[Word and element locating data]
********************
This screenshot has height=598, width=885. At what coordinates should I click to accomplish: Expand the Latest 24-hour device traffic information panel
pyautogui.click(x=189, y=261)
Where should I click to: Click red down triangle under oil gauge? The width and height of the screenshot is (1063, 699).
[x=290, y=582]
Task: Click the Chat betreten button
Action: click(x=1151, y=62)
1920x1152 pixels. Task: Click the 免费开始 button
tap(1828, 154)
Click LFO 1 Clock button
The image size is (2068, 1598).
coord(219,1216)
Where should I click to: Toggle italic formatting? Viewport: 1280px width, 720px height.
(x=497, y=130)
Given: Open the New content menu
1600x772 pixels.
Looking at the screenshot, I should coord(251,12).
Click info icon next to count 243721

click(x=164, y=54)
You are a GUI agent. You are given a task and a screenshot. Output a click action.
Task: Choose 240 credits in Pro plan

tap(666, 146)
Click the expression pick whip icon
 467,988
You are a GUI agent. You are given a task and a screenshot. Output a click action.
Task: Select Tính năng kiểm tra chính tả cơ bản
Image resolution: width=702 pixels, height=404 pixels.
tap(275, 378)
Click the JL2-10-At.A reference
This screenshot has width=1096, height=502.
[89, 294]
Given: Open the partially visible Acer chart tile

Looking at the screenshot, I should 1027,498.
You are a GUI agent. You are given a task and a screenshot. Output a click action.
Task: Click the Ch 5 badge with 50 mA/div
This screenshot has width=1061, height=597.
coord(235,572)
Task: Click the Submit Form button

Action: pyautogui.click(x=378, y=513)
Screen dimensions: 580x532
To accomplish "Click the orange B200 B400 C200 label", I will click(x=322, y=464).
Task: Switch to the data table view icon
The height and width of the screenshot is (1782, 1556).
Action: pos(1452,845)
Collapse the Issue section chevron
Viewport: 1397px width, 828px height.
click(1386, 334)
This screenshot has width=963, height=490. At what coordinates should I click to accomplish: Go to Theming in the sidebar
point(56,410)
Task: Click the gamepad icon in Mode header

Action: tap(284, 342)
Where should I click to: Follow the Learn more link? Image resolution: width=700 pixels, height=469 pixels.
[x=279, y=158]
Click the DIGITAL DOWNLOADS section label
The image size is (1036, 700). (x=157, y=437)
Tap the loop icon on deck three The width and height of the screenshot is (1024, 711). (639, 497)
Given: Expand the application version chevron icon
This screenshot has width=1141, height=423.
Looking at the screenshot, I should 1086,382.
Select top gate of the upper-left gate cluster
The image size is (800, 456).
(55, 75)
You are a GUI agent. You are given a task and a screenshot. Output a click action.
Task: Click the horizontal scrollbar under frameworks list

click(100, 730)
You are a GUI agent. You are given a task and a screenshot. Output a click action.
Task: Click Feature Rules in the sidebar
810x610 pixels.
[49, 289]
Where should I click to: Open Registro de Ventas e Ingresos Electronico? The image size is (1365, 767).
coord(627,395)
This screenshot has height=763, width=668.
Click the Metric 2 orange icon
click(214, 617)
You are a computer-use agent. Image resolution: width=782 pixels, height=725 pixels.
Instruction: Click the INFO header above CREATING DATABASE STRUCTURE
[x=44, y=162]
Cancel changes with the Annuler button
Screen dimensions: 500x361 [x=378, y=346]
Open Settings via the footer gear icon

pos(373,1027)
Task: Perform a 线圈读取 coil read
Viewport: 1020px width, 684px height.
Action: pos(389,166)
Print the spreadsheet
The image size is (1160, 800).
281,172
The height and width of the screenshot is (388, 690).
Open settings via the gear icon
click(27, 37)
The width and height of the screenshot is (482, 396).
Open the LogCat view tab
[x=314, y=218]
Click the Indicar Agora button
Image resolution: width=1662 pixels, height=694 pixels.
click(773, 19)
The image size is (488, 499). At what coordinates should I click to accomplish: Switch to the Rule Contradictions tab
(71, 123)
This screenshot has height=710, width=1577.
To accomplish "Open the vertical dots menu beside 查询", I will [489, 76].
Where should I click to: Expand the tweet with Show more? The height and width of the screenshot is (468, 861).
********************
● **The problem**: Pull out every line in the records above that contains the string "accomplish", copying each line in full. Count only matches with the same case.

● **Reply to the task**:
This screenshot has height=598, width=885. At what coordinates should I click to accomplish: Expand the Latest 24-hour device traffic information panel
To accomplish "Click the orange B200 B400 C200 label", I will click(x=322, y=464).
This screenshot has width=963, height=490. At what coordinates should I click to accomplish: Go to Theming in the sidebar
The image size is (488, 499). At what coordinates should I click to accomplish: Switch to the Rule Contradictions tab
To accomplish "Open the vertical dots menu beside 查询", I will [489, 76].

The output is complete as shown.